Eu podia dizer que estava feliz em
fazer de cupido para o meu irmão, mas eu estava ainda mais feliz por ter a ajuda
de Nicky.



Não sabia ao certo o que sentia por
ela, mas já era o suficiente para não conseguir viver sem ela e querê-la ter ao
pé de mim para todo o sempre. E desistir não era uma palavra que estava no meu
vocabulário, o que quer dizer que vou conquistá-la com todas as minhas forças.



Fui para a sala onde ela estava, era
a minha oportunidade.



Sentei-me ao lado dela, e percebi que
reagia á minha presença da forma como eu reagia á dela. Já era um começo.
Talvez não seja o único a ficar apaixonado…

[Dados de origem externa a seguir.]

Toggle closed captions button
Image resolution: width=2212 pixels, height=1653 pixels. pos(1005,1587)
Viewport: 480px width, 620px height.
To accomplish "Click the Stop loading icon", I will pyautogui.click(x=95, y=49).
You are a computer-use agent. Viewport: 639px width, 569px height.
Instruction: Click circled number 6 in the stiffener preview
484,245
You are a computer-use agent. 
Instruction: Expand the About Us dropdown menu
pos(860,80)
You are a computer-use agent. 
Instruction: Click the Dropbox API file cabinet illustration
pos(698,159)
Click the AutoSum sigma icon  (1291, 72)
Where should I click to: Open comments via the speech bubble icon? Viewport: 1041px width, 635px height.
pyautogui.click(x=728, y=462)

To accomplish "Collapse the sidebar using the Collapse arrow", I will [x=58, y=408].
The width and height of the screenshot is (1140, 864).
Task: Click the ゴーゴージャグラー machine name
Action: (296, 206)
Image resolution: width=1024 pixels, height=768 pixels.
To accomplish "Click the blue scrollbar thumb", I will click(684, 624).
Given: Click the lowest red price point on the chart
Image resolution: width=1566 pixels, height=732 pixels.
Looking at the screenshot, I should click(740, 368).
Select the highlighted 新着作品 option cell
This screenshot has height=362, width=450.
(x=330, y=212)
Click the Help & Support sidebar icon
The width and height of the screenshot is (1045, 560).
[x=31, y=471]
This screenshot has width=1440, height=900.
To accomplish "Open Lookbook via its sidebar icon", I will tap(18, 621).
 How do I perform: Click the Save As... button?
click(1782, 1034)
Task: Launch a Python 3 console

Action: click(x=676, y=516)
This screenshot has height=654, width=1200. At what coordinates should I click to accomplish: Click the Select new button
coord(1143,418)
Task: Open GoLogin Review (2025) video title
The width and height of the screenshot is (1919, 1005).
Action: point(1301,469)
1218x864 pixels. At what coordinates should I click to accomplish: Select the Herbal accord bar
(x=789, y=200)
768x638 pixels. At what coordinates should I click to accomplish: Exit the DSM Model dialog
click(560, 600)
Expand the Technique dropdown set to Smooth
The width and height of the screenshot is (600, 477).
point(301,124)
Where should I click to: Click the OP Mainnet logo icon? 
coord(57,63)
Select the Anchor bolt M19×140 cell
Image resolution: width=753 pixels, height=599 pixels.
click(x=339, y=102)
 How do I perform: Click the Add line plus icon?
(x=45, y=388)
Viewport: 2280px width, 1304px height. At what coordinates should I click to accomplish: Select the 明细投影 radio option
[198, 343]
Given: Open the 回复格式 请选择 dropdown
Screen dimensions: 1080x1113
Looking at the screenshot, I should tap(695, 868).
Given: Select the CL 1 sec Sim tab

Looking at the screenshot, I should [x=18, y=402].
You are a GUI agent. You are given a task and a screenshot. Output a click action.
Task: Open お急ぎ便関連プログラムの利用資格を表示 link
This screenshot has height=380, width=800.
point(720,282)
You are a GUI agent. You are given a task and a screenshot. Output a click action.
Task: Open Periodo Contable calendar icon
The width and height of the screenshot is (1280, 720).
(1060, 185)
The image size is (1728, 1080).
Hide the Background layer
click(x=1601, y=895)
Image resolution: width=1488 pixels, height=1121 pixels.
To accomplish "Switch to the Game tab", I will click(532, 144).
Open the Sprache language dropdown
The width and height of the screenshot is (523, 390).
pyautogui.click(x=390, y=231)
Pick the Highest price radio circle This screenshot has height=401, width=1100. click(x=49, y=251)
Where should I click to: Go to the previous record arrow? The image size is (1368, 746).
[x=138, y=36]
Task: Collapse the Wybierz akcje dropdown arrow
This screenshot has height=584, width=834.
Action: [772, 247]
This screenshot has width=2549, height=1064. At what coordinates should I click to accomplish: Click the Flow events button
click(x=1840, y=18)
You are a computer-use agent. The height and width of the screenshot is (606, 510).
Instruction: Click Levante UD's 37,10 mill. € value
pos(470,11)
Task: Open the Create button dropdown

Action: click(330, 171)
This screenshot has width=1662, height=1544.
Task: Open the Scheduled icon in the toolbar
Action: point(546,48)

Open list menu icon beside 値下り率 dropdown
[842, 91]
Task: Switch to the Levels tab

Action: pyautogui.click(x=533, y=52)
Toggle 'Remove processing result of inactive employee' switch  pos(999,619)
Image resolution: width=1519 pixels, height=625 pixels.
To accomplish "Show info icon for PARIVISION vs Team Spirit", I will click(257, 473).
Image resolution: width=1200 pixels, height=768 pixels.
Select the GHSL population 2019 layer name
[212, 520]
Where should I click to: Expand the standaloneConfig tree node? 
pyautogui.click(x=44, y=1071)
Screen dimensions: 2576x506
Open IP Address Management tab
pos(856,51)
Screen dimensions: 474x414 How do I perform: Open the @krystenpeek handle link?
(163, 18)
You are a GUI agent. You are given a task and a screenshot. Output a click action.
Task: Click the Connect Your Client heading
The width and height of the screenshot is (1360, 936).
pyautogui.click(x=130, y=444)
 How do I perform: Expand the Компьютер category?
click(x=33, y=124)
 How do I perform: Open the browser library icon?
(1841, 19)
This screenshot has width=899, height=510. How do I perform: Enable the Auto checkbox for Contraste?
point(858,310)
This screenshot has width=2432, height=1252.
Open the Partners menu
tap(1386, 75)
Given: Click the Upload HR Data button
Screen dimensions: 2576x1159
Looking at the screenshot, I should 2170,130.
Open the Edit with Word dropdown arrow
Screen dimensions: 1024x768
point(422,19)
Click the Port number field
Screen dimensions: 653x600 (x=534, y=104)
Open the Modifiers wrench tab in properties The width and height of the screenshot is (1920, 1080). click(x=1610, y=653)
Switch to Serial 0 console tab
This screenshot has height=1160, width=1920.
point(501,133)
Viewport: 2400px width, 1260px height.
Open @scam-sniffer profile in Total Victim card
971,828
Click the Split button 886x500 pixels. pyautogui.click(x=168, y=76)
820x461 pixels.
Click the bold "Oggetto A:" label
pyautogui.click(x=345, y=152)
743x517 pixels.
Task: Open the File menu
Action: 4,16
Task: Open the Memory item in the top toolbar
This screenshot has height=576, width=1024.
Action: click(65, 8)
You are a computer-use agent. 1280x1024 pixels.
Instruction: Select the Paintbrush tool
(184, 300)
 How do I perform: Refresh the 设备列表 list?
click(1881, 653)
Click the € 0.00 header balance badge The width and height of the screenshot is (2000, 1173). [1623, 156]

- Olá de novo! – Falei a sorrir.


Ela riu-se e notei que os olhos dela
estavam tristes de novo. Percebi que a solidão fazia isso com ela, lembrava-lhe
do passado e torturava-a. Solidão não era bom para ela, e do que dependia de
mim, Nicky não ficará sozinha nunca!



-Olá… - E então aquela voz baixa e
sem vida fez com que me sentisse ainda pior, ela tinha de ser feliz, não
importa como, mas eu tinha que a fazer feliz.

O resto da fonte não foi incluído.